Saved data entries
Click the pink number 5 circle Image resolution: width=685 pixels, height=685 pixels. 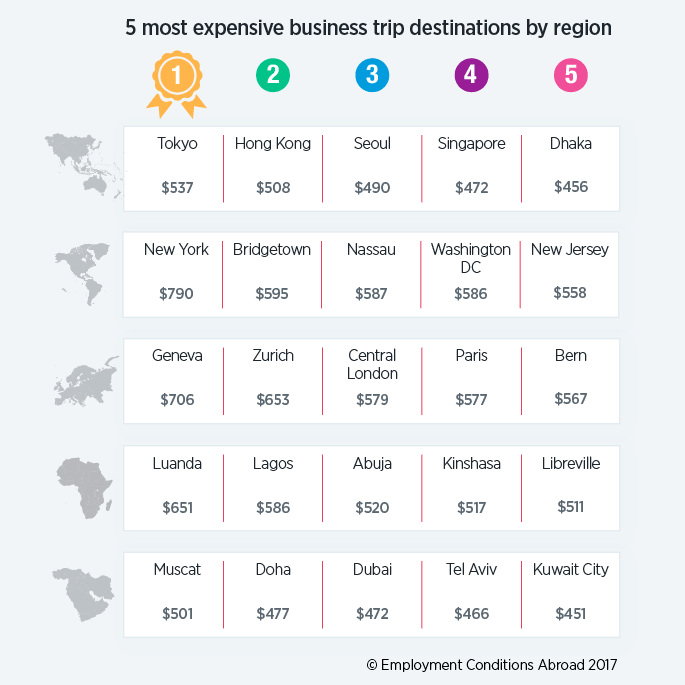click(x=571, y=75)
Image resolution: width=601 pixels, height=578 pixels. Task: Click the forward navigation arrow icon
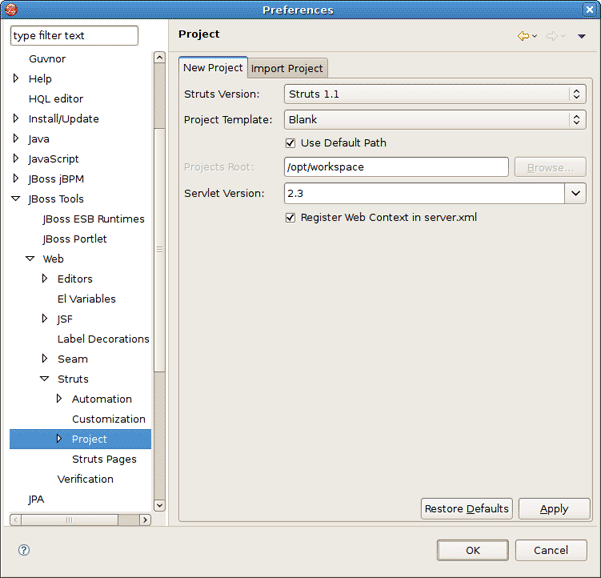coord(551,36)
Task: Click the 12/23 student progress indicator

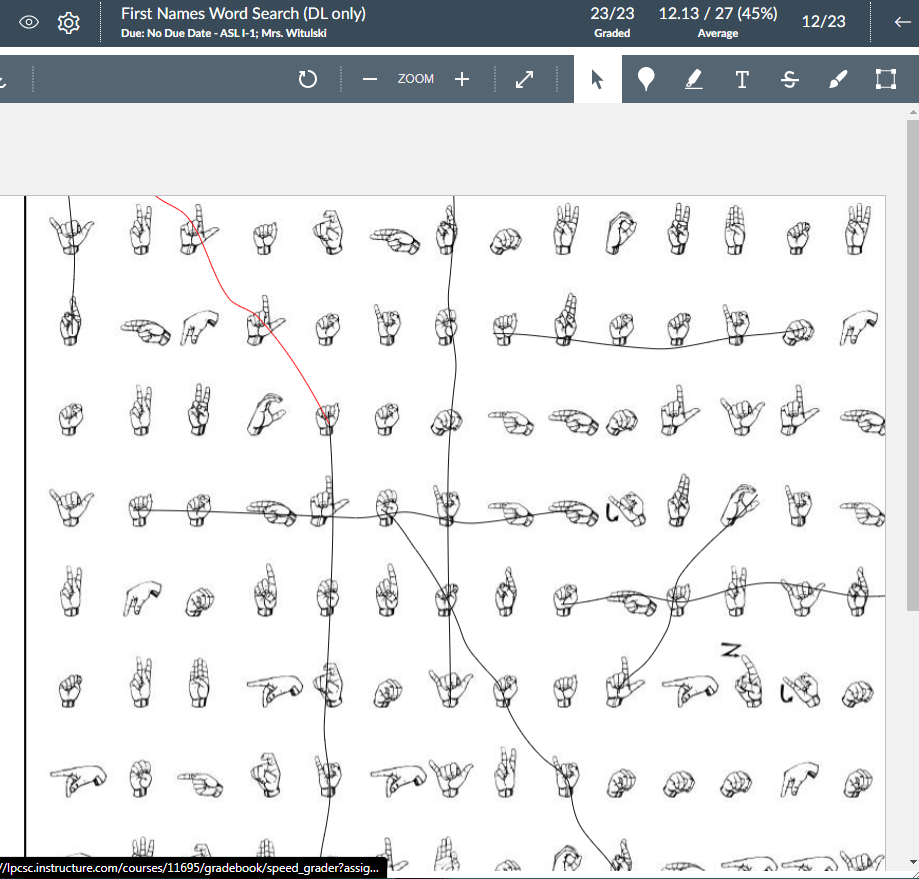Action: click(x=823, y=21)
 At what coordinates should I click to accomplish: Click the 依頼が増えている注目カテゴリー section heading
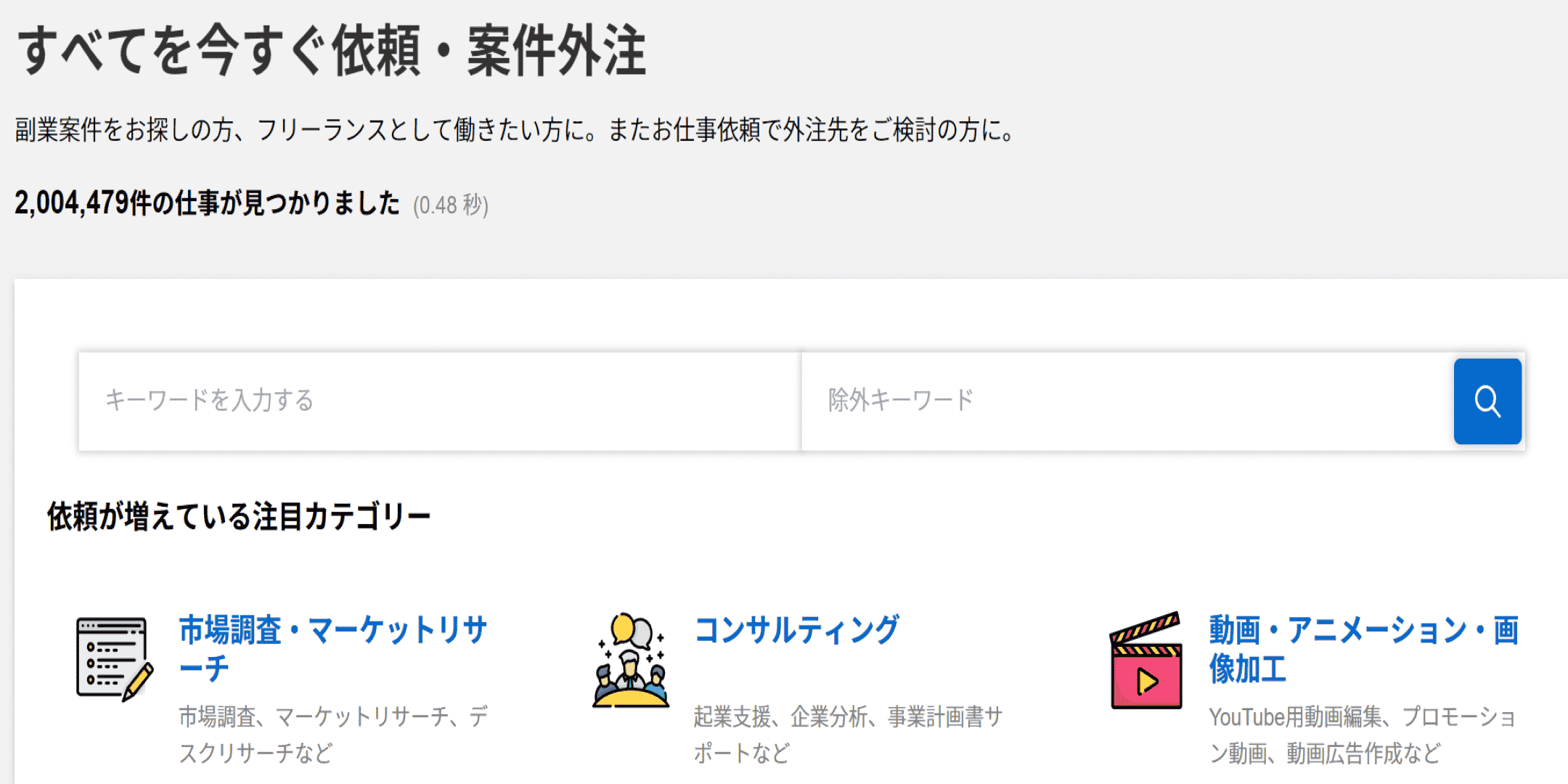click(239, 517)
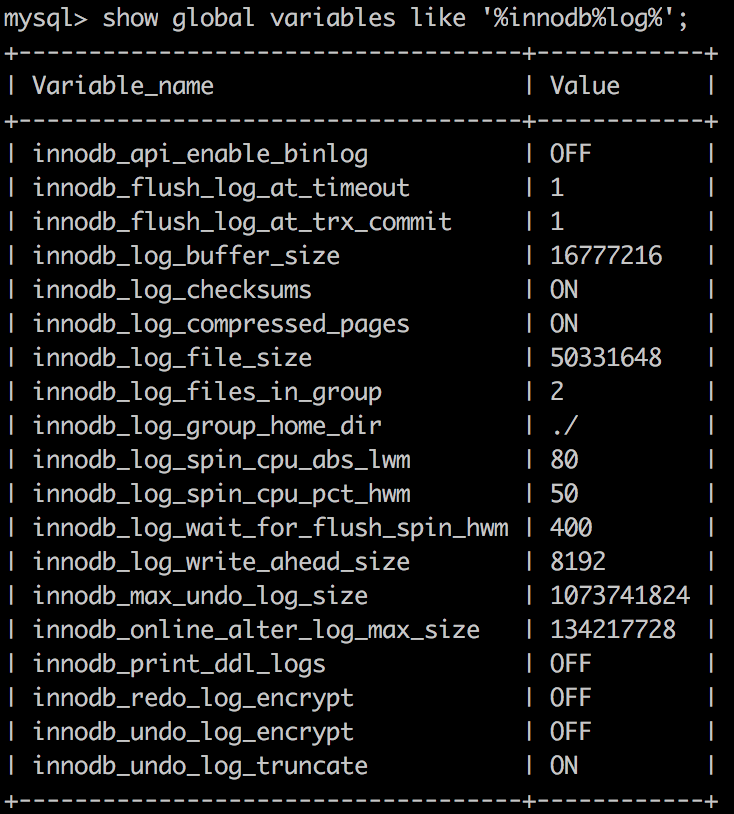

▶ **What needs to be done**:
Write the lines out again exactly, beginning at the one containing "At what coordinates" and ending with the last line of the entries, but without any pictures.

▶ **Answer to the problem**:
 At what coordinates should I click to accomplish: Click the 依頼が増えている注目カテゴリー section heading
click(239, 517)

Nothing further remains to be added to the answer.